Le mas du Barret

Où l’on reparle de cumacle, chambrière, poêles et marmites…

Par Michel Jolland

Si, nous le verrons, l’expression « couper le cumacle » n’a pas été vraiment élucidée, du moins l’appel lancé sur ce site le 17 mai 2022 a-t-il permis de prolonger l’exploration des dispositifs utilisés pour cuisiner dans les cheminées ouvertes avant la généralisation des poêles à bois ou des cuisinières. Jean-Michel Effantin, auteur de conférences très appréciées sur la façon de se nourrir et de cuisiner au début du siècle dernier dans les familles paysannes des coteaux de la Drôme proches de Chambaran, nous donne deux indications précieuses. Il confirme tout d’abord que l’objet accroché près de la cheminée du Barret est bien celui qu’il décrit sous le nom de « chambrière », et surtout il fournit une photographie de l’objet en question, accompagné d’un trépied en triangle permettant de poser la poêle juste au-dessus de la braise. Même si « l’étrier porte-poêle » du Barret se présente en 2006 sous la forme de deux ferrailles désolidarisées, la ressemblance avec la « chambrière » des collines de la Drôme est à n’en pas douter évidente.

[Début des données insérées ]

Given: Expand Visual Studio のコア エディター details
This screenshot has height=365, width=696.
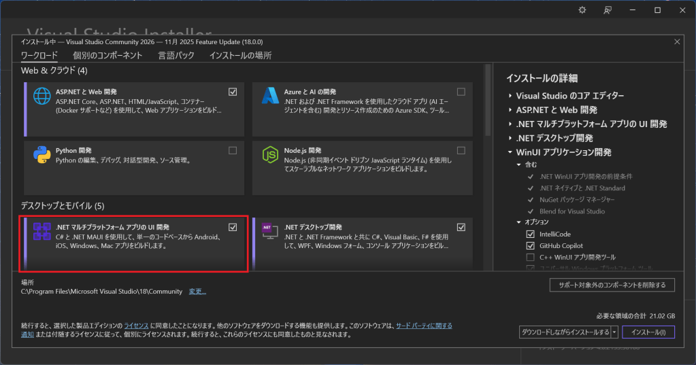Looking at the screenshot, I should [511, 96].
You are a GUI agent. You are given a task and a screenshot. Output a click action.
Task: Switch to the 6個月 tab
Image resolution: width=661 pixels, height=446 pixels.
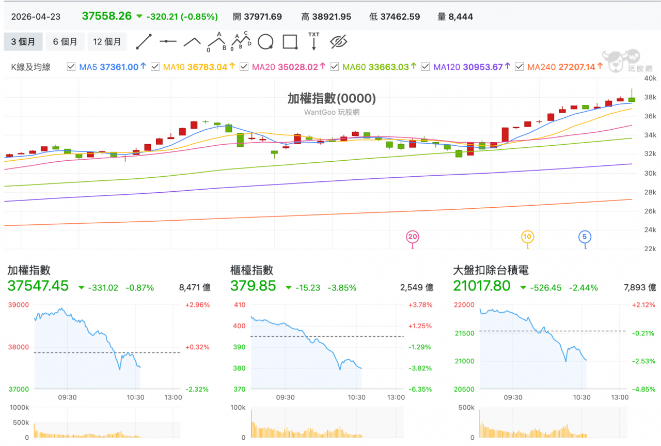pos(65,41)
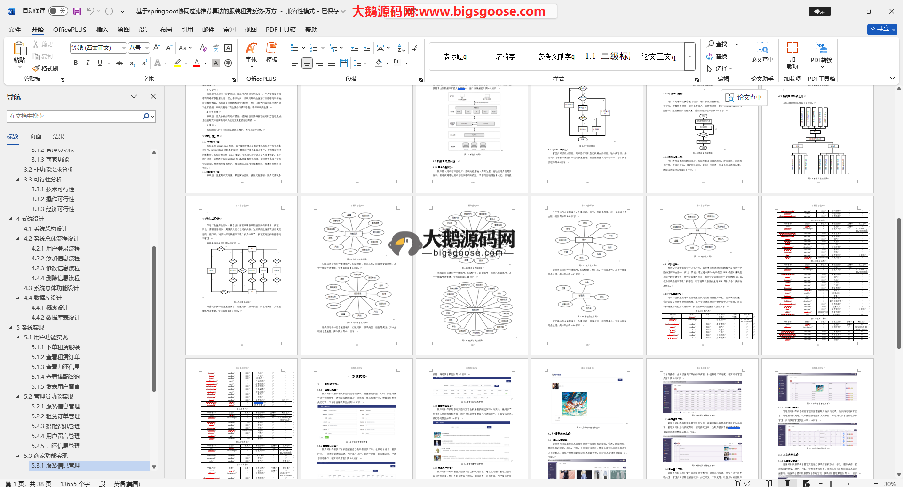Click the sort icon in paragraph group
Image resolution: width=903 pixels, height=487 pixels.
pyautogui.click(x=401, y=48)
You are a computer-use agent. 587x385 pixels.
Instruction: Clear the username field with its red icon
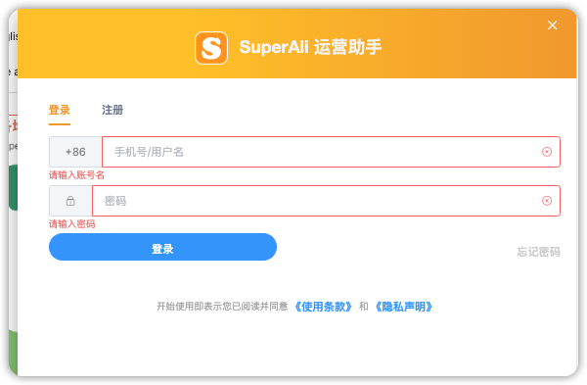point(547,152)
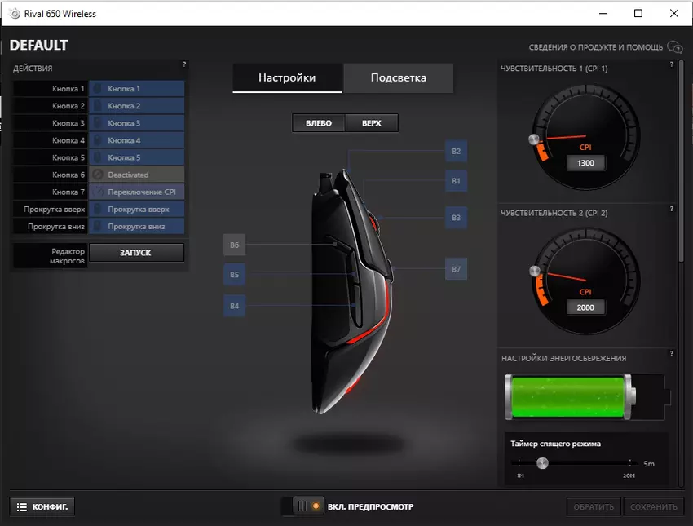Click the B4 side button marker
This screenshot has height=526, width=693.
234,307
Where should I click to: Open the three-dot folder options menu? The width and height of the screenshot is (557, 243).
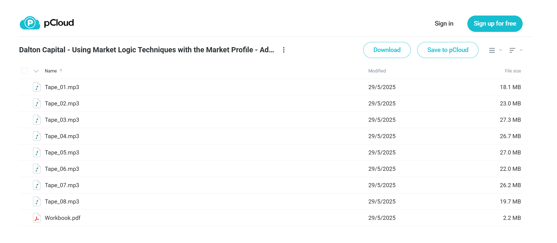[284, 50]
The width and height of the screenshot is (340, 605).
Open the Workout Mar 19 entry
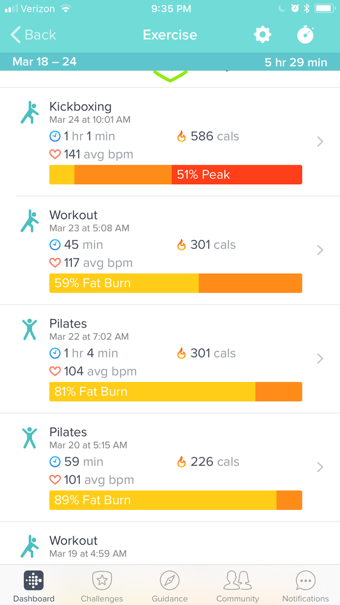tap(170, 544)
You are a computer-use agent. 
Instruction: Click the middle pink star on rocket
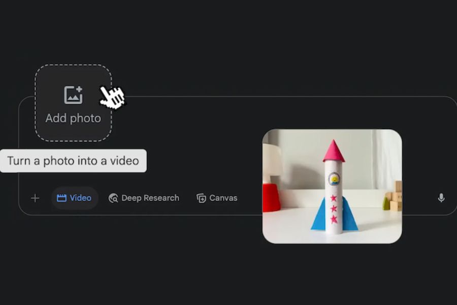(334, 208)
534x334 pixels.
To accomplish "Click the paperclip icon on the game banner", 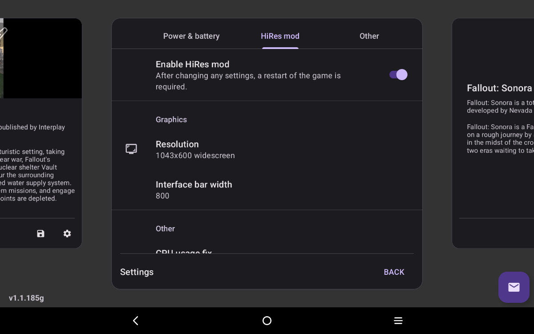I will [x=4, y=31].
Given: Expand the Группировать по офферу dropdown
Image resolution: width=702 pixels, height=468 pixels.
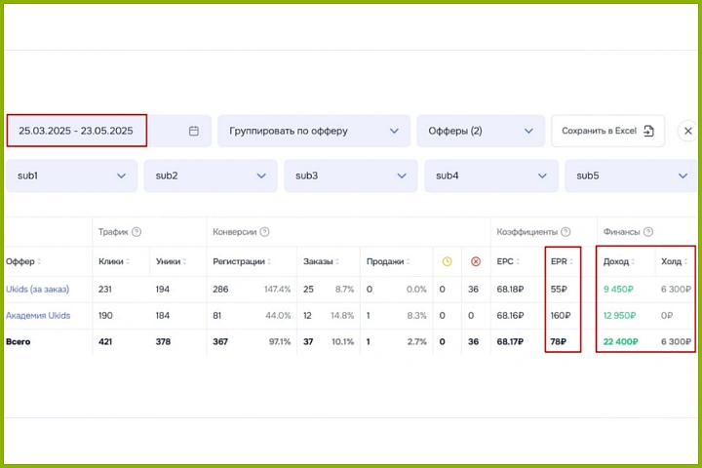Looking at the screenshot, I should tap(313, 131).
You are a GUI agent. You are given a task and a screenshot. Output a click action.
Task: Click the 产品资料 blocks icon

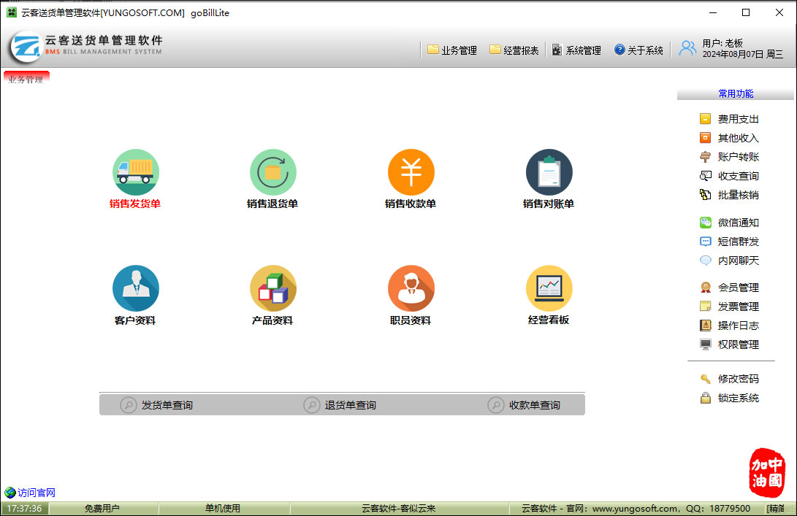[272, 288]
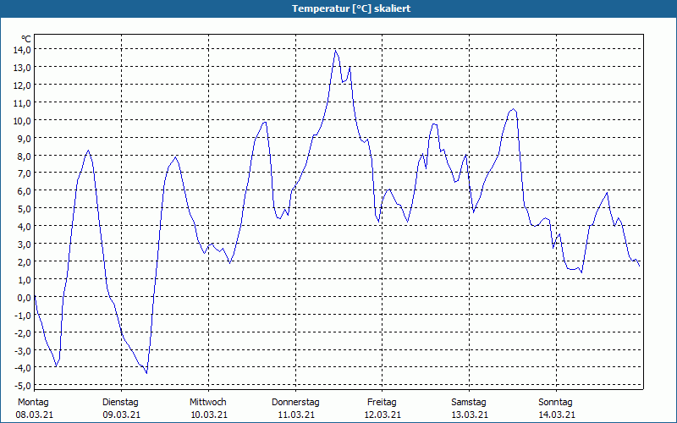The height and width of the screenshot is (423, 677).
Task: Click the 14,0 y-axis value label
Action: point(22,50)
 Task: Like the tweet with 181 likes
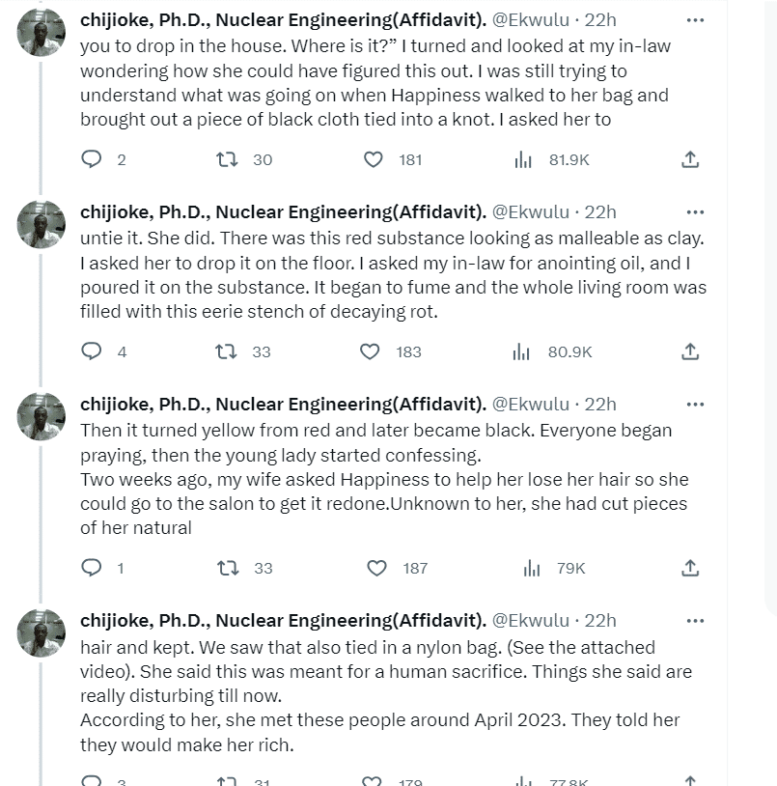tap(374, 159)
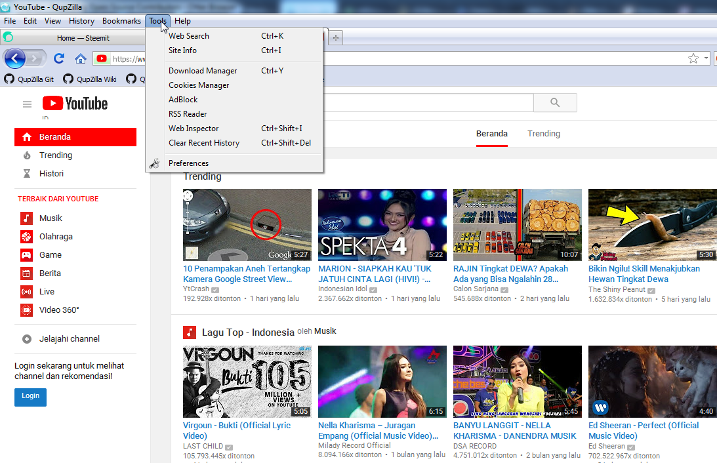Image resolution: width=717 pixels, height=463 pixels.
Task: Click the blue Login button
Action: pyautogui.click(x=30, y=397)
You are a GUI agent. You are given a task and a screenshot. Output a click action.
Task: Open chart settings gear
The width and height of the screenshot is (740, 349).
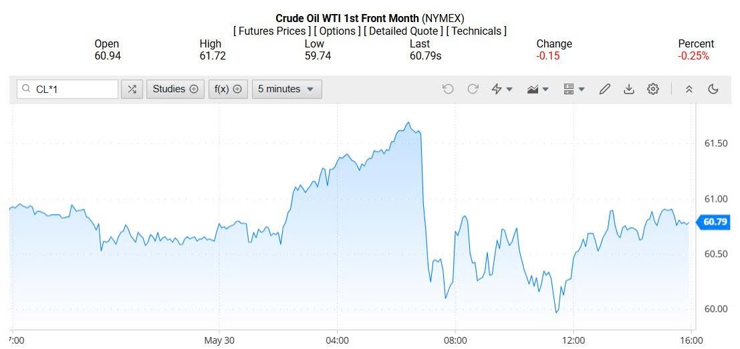click(x=653, y=89)
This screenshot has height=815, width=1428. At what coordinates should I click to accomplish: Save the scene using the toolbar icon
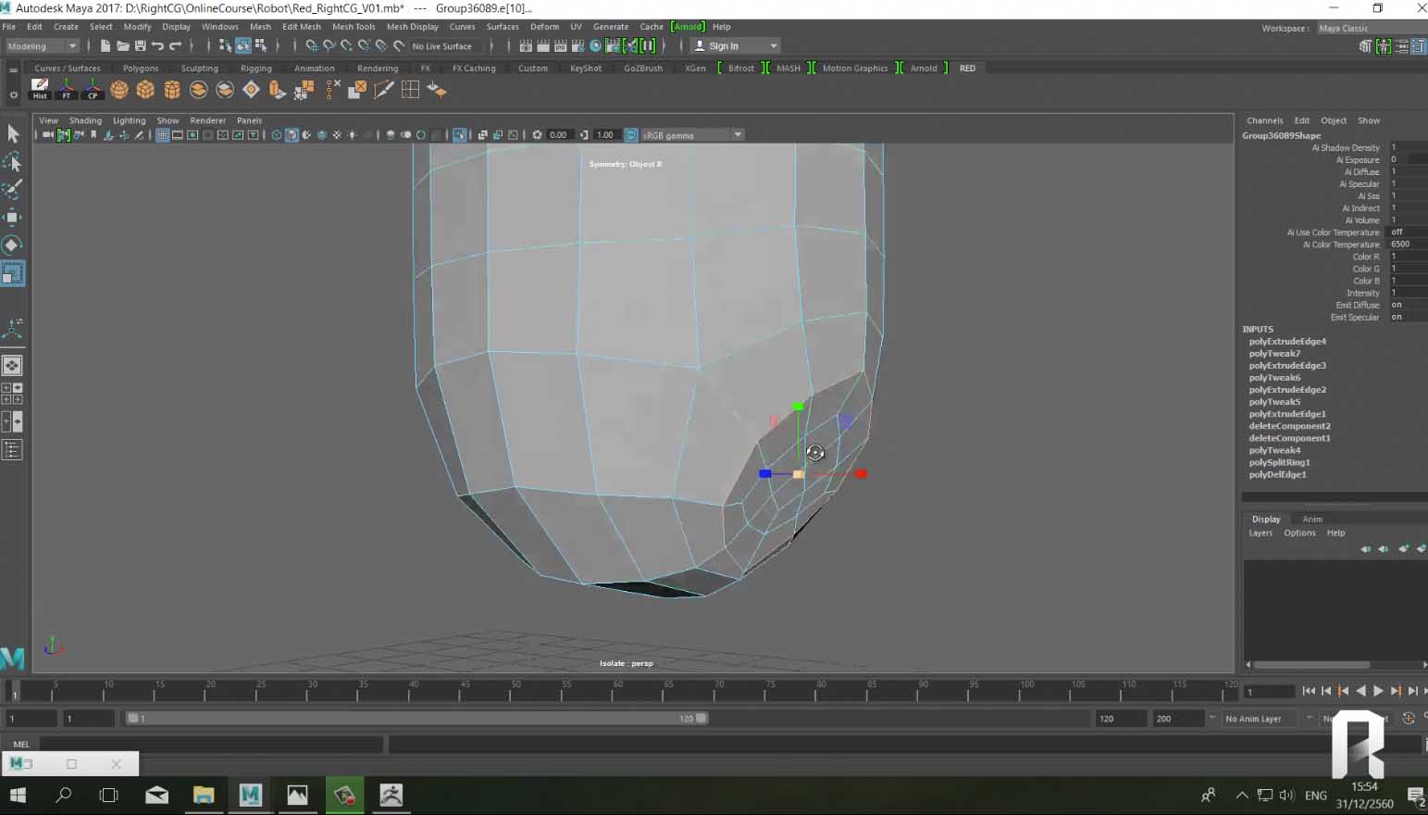pos(141,46)
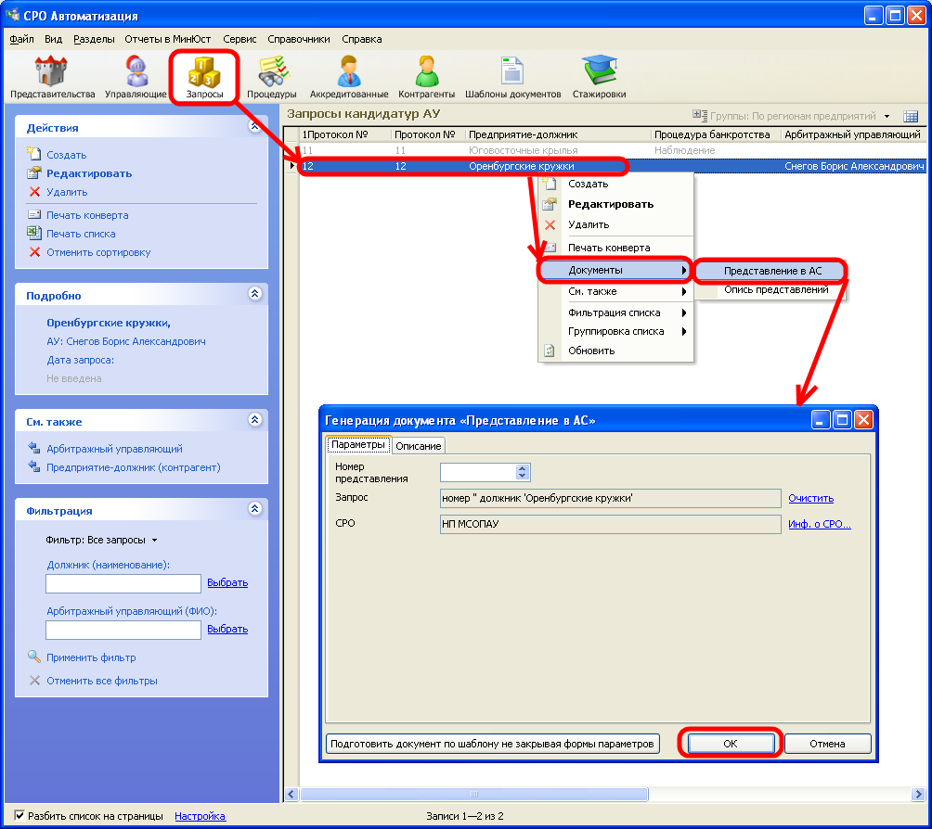Choose Опись представлений from the submenu
The width and height of the screenshot is (932, 829).
(775, 290)
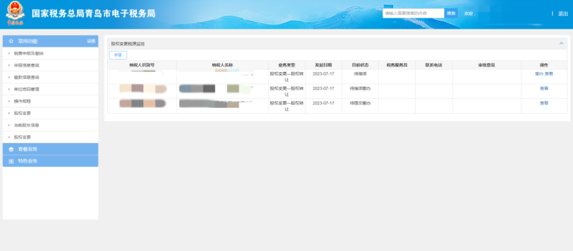Screen dimensions: 573x251
Task: Click the search input field in header
Action: tap(413, 13)
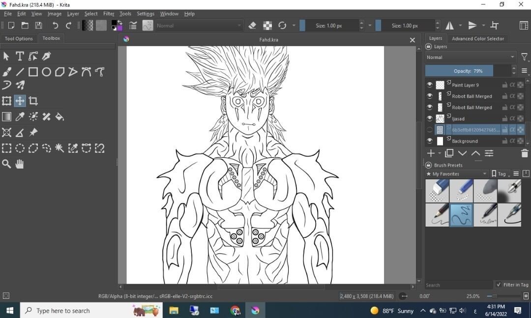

25 juin 2005 au Barret. On reconnait le trépied en triangle parmi les accessoires rouillés plus ou moins identifiables accrochés à gauche de la cheminée
21 mars 2006. Dernière flambée (avec les restes d’une vieille table bancale) avant la démolition de la maison. Bien visible sur la gauche de la cheminée, la « chambrière » du Barret est en deux morceaux.

Dans le même temps, depuis l’Ardèche, département dont il aime faire connaître les personnalités artistiques comme l’a encore montré son récent et excellent article sur le Mas, Jacques Roux poursuivait son questionnement de départ : « que signifie couper le cumacle ? Cette expression était-elle autrefois courante à Saint-Vérand et dans les communes voisines ? ». La logique du raisonnement l’a amené a établir le lien entre deux éléments : et si « couper le cumacle » venait du Vercors, d’une part berceau de certains de ses ancêtres et, d’autre part, lieu où se trouve le célèbre « Pas du cumacle » ? La réponse est venue de Jean Julien, infatigable chercheur et ambassadeur du Vercors, en particulier – mais pas seulement –du Vercors de la Résistance, doté de solides connaissances et d’une riche bibliothèque. Dans une publication non datée, diffusée par le Centre Permanent d’Initiation à l’Environnement (CPIE) du Parc de Vercors et consacrée à la toponymie locale, on peut lire page 98 : « Le pas du Cumacle (el Cumaclo au XIVe siècle), c’est-à-dire de la crémaillère. Passage difficile ? ». Cette source confirme la piste de la crémaillère mais n’éclaire malheureusement pas l’expression « couper le cumacle ».

Publication du CPIE du Parc du Vercors, non datée. Première de couverture.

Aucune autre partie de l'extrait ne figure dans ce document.